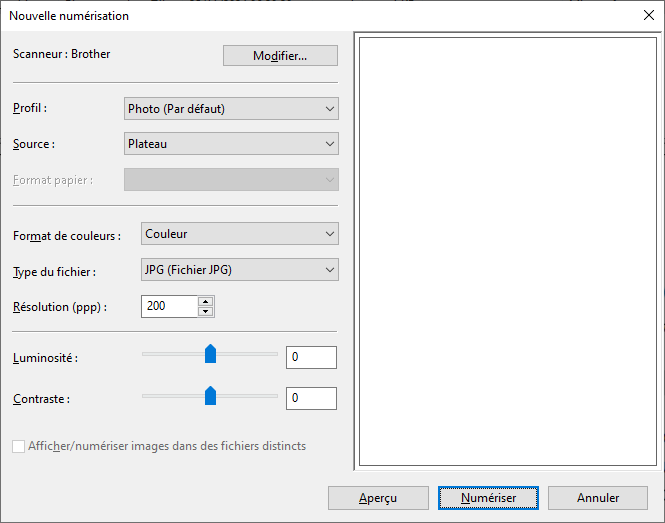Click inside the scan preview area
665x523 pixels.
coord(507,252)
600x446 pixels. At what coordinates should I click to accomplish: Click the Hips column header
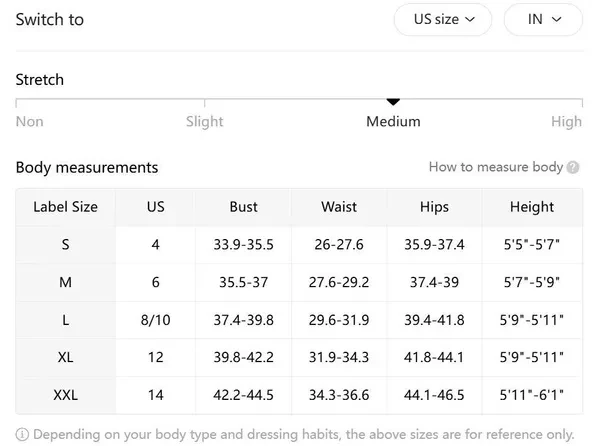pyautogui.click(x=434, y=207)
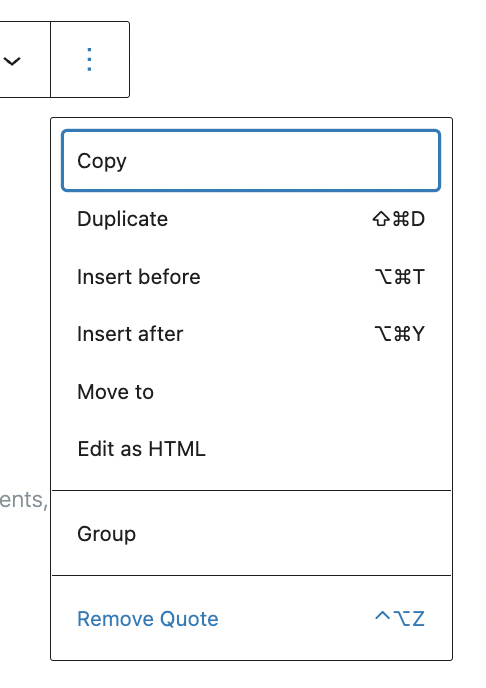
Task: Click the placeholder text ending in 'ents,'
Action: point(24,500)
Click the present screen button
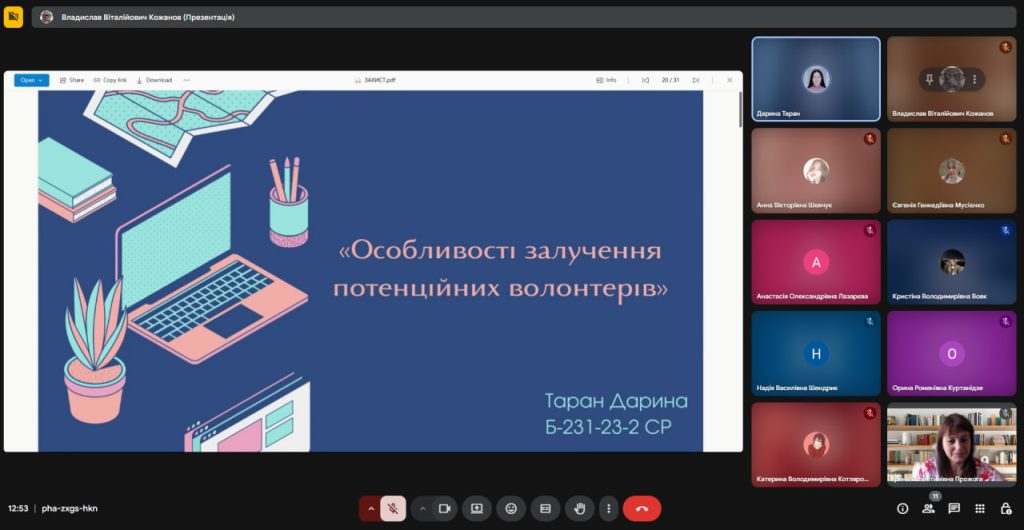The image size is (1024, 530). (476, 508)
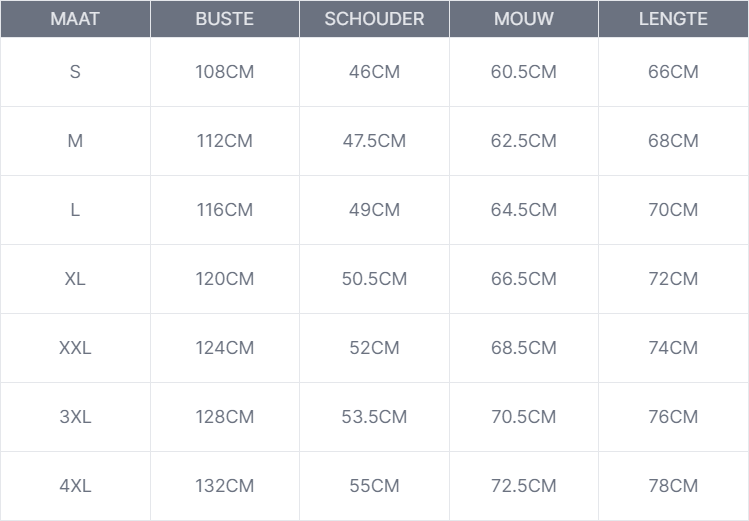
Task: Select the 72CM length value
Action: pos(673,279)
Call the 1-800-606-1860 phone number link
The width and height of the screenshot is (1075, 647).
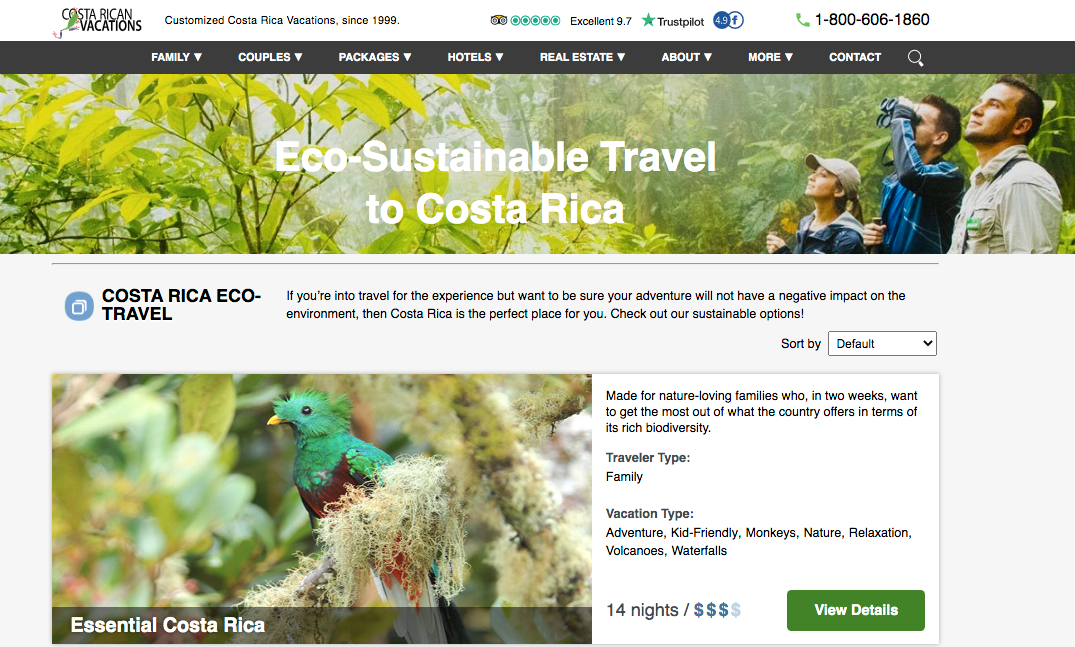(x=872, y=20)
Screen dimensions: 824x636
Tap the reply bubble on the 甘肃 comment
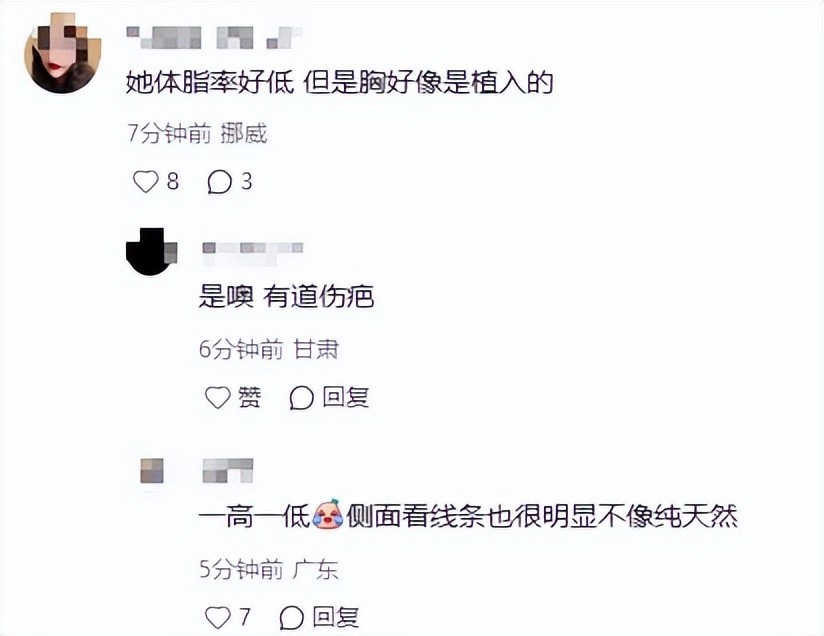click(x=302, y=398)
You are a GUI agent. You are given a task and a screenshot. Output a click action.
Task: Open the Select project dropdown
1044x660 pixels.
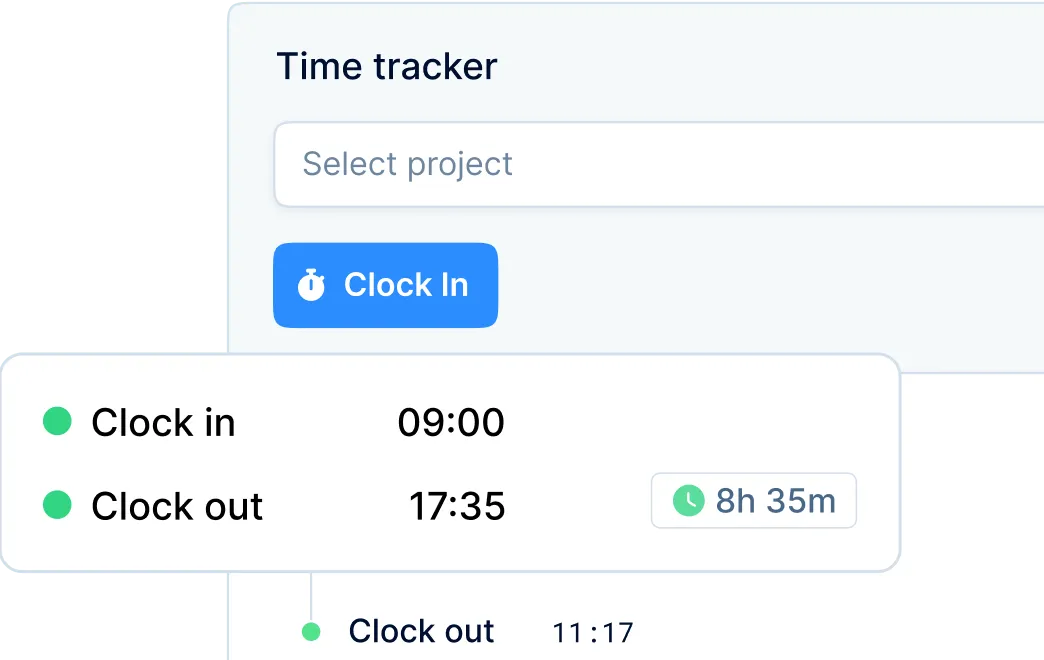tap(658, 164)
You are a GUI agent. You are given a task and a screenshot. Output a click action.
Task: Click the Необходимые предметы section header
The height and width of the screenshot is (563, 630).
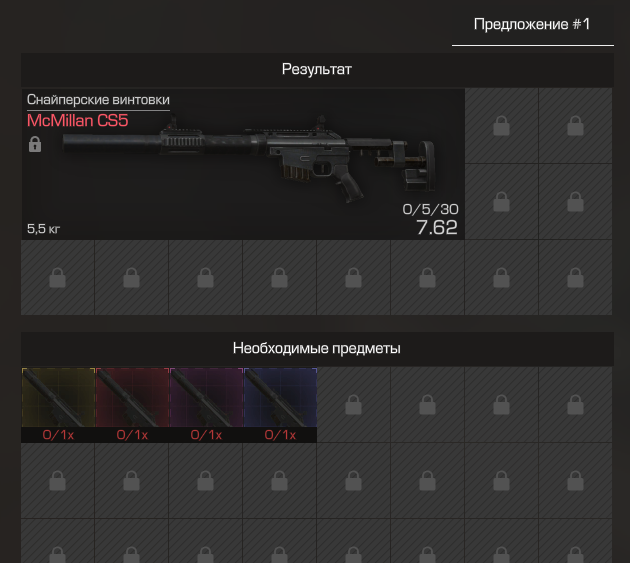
◆ ◆ ◆
TASK DETAILS: Please give all of the material above again with every "screenshot" swapped for "screen capture" and everything else unchanged, leaving out the pictures.

REPLY:
Click inside the scan preview area
665x523 pixels.
coord(507,252)
600x446 pixels. At what coordinates should I click to accomplish: Click the Hips column header
pyautogui.click(x=434, y=207)
Task: Click the placeholder text ending in 'ents,'
Action: point(24,500)
Click the present screen button
The image size is (1024, 530). (476, 508)
Task: Select the 72CM length value
Action: pos(673,279)
Call the 1-800-606-1860 phone number link
The width and height of the screen capture is (1075, 647).
(x=872, y=20)
Screen dimensions: 824x636
Tap the reply bubble on the 甘肃 comment
click(x=302, y=398)
You are a GUI agent. You are given a task and a screen capture. Output a click action.
Task: Open the Select project dropdown
1044x660 pixels.
tap(658, 164)
You are a GUI agent. You are given a task and a screen capture. Output a click action.
Task: Click the Необходимые предметы section header
The height and width of the screen capture is (563, 630).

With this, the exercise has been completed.